Electronic Recordkeeping

Implementation of Imaging Technology for Recordkeeping at the World Bank

by Clive D. Smith
This article describes the evolution of an electronic document management system that includes recordkeeping components and how the Pittsburgh requirements were used to evaluate it at one crucial point in its development. Some key features of this effort from a recordkeeping perspective are the following:

The World Bank's Knowledge Base

The World Bank is a large international organization, headquartered in Washington, DC, with offices in 81 developing countries and Brussels, London, New York, Paris and Tokyo. When established in 1946, the main function of the bank was to lend money to developing countries for the purpose of improving their economies and reducing poverty. During the 50 years of its existence, the role of the bank has changed. Whereas, when it was established, it was the principal source of funds for development lending, now it is only one of many sources of such funds. However, it has become a unique repository of accumulated experience and knowledge, which is, of course, contained primarily in the bank's records and archives. Consequently, the retrieval of information from the bank's records has come to assume greater importance. This is evidenced in part by the adoption of a new disclosure policy, under which the bank opened a Public Information Center in January 1994. The Center makes available copies of many categories of bank documents.

Paper or Electronic?

The records that contain the sort of information in most demand are documents such as reports, correspondence, minutes, transcripts or agreements. For at least 10 years, those produced within the bank have been generated, for the most part, electronically. At the same time, however, most of the bank's correspondents have not been capable of receiving documents in any medium other than paper, and most of the documents received by the bank have been in paper form. This is still the case today.

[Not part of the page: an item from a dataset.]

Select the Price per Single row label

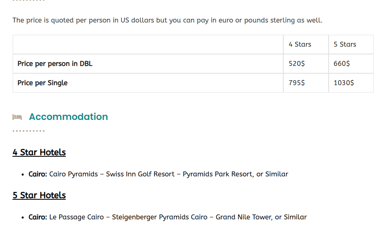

Also, as many as 25 separate files may be used to generate a single complex bank document. Recent studies have shown that, even with improvements in technology, it is still easier to publish such complex documents from printouts generated from the various electronic files used to create them, than to try to combine those files. Consequently, paper has continued to be the medium for preservation, even for the documents created electronically. Furthermore, some members of the World Bank Group are engaged in litigation that can occur in almost any country in the world. Therefore, the bank's recordkeeping practices cannot be governed solely by U.S. rules of evidence, legislation or practice in the admissibility of records. For these reasons, the bank's official records are still primarily in paper.

Long Term Strategy for Electronic Document Management

Nevertheless, for many years the bank has been developing a capability to manage its documents (and its records) in electronic form. A paper prepared in 1989 envisaged a three-tiered architecture, allowing for the management of electronic documents at the institutional level (Tier 3), and within locally managed (i.e., departmental or work group) and individual (i.e., personal) systems (Tiers 2 and 1, respectively). The paper noted that the tools for Tier 1 were generally available and in place, but that Tier 2 required the greatest attention and experiment. For Tier 3, the principal problems were the lack of a single vehicle to deliver text services to all staff and the integration of text bases with other related information. Subsequent refinement of this architectural model has tended to focus on the state of documents at the various levels: documents in Tier 1 are considered to be an individual's working or reference copies; they are not records. Documents in Tier 2 are being worked on or used collaboratively and are records, but may not require preservation. Documents in Tier 3 are in their final form and are records that do require preservation.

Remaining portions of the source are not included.